One thing I am looking forward to so much that I spend happy spare minutes doodling up plans, picturing the results, promising myself that it’s “coming soon” is…. compost. Yes, I have a hidden lust for recycling garbage. It has been almost a year since I was last able to compost, and I have a jones to see a pile of steaming straw, leaves and coffee grounds in my backyard. Those of you who have not taken a walk on the wildlife side need to picture the immense pleasure of throwing away the wettest, nastiest parts of your trash -- and finding rich, brown soil the next season. It is nothing short of a miracle, well worth the effort of layering dry over wet, and tossing it around a few times over the intervening months. For one thing, I have no idea how the word gets around to so many worms -- I don’t put them there! But within a month, the bottom of the heap is full of happy worms, and the resulting worm shit will create a happy garden. I’ll never forget my little brother moving out near me one year, getting “volunteered” to help turn the compost in the Fall and laughing his head off at my rapturous description (similar to the above) -- and then the next spring having his “revelation” -- yelping and gesturing about all the incredible dirt that magically had appeared in the pile. I enjoyed my “big sister” moment quite a bit.

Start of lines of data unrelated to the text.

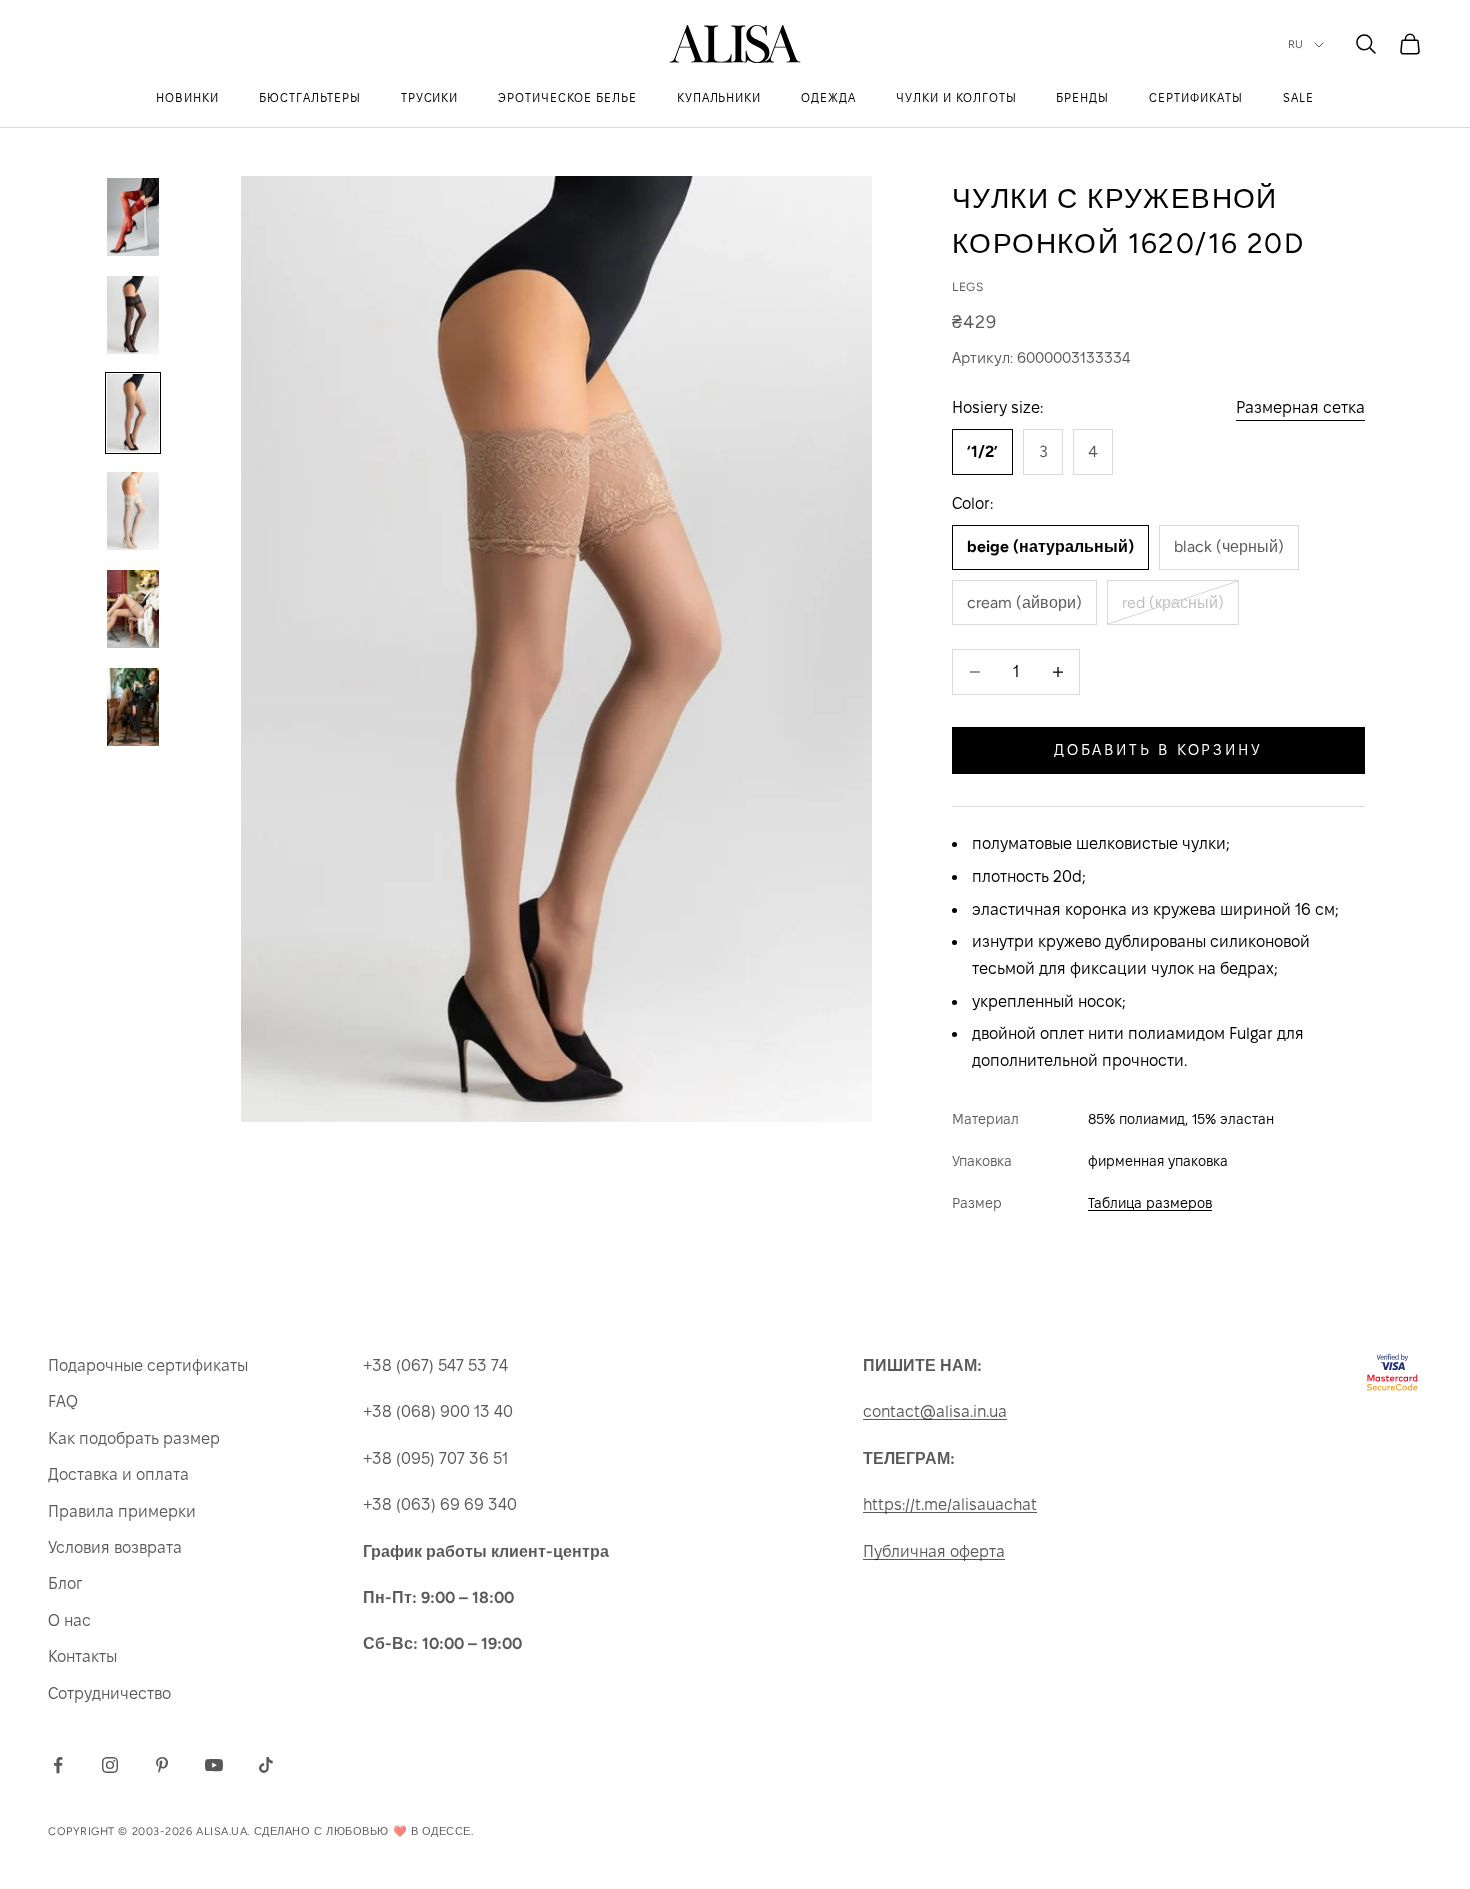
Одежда (828, 97)
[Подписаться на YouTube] (214, 1765)
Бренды (1082, 97)
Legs (967, 287)
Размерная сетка (1300, 407)
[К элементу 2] (133, 315)
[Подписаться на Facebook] (58, 1765)
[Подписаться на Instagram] (110, 1765)
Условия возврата (115, 1547)
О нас (69, 1620)
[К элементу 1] (133, 217)
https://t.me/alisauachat (950, 1504)
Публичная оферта (934, 1551)
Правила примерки (122, 1511)
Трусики (430, 97)
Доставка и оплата (118, 1474)
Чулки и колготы (956, 97)
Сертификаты (1196, 97)
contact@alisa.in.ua (935, 1411)
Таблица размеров (1150, 1203)
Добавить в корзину (1158, 749)
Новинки (187, 97)
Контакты (82, 1656)
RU (1296, 44)
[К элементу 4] (133, 511)
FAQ (63, 1401)
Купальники (719, 97)
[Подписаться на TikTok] (266, 1765)
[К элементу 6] (133, 707)
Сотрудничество (109, 1693)
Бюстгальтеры (310, 97)
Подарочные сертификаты (148, 1365)
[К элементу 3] (133, 413)
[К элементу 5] (133, 609)
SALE (1298, 97)
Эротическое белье (567, 97)
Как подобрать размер (134, 1438)
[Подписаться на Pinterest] (162, 1765)
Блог (65, 1583)
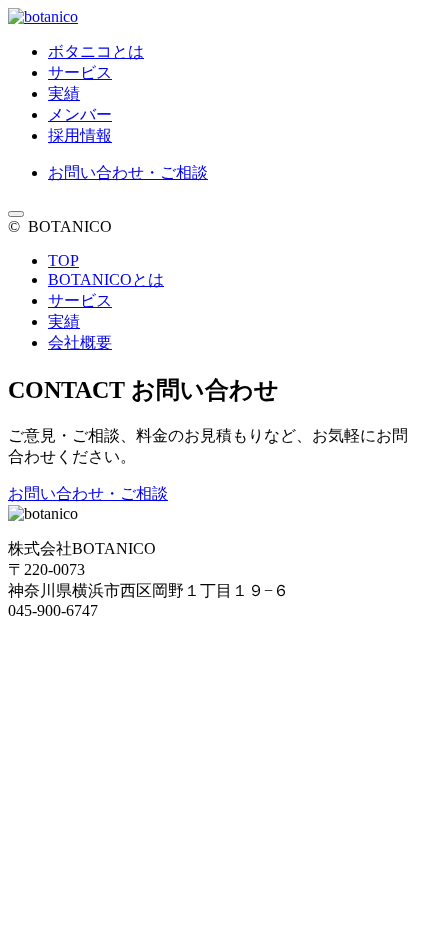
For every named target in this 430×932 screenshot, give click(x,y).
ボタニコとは (96, 51)
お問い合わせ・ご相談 (128, 172)
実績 (64, 93)
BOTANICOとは (106, 279)
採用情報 (80, 135)
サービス (80, 72)
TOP (63, 260)
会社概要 (80, 342)
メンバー (80, 114)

Those of you who buy your candy bars and bottles of pop, your boxes of computer disks, etc. because they promise a possible $10,000 “free prize” -- you need to look at this really, truly “something for nothing” that is available to so many. Having rented for a year, I know that it’s not available to all, and that saddens me. But having also lived in a group situation, where I have gone to the compost bin and found old bread, meat bones and cat litter, I am not naïve enough to suggest that apartment houses can sustain compost bins. This is a commitment that has to be made by the individual.. oddly, the computer phrase “garbage in, garbage out” applies here, too -- not everything can be composted, at least not in the same bin. I have been reading about old farms and how they recycle “everything but the curl in the pig’s tail“, but unless you are set up for the full recycle process (sounds like about 5 acres) complete with animals who will eat any spare meat scraps, and making soap and candles from tallow, then some stuff does end up in the trash. But any vegetable scraps, coffee grounds (I add the paper cone filter), cut grass, dead leaves -- weeds if you are brave and have at least a journeyman level composting ability -- all of it that would have ended up being hauled away as trash becomes the exact same wonderful rich stuff that you buy for $6.99 a bag under the name “Black Gold -- with worm castings”(that’s wormshit -- but you knew that, right?). Instead of $30 every spring plus the gas to transport it, you have free compost! Alright, some folks would argue that there is a bit of sweat equity involved, but again, why pay $200/month for a gym when you have the chance to work it all off in the backyard? And depending on your pile, it’s not even that much heavy lifting… but I suppose I’m probably preaching to the choir. You wormheads are reading this and nodding eagerly, the others have clicked over to another blog… ah, well.
Since it’s just us recycle freaks here now… I’ll confess that I am looking forward to figuring out how to reuse as much of my purchased stuff as possible. Compost is actually the easy part. All those plastic meat trays are a challenge… I know that the solution is to buy in bulk and select carefully (and - vegans are screaming - don‘t eat meat!), and I will also enjoy trying to figure out which packaging becomes the best recycled art (if nothing else can be done with it, make art?). But really, there is a limit to how many soap bottle maiden dollies I can craft… and I know I’m not alone in noticing the correlation between slowing down and being able to deal sensibly with one’s garbage. With only one foot in the conspiracy-theory camp, I wonder sometimes if racing us around isn’t a really good strategy for making us buy more and more disposable items? I have spent a lot of time this past year trying to make my own lunches, reuse my lunchbags, etc… and whenever I have a day with too many appointments, it all goes astray and I end up eating fast food and tossing the container. But that’s another blog.